[Pixel coordinate grounding data]
▬▬▬
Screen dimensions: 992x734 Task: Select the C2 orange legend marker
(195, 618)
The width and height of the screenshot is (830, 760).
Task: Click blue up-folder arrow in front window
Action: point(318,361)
▬▬▬
The records are to be retyped exactly. No line may be skipped.

▸ **ANSWER TO THE PROBLEM**:
Screen dimensions: 992x734 Task: Select the C2 orange legend marker
(195, 618)
The width and height of the screenshot is (830, 760).
Task: Click blue up-folder arrow in front window
Action: point(318,361)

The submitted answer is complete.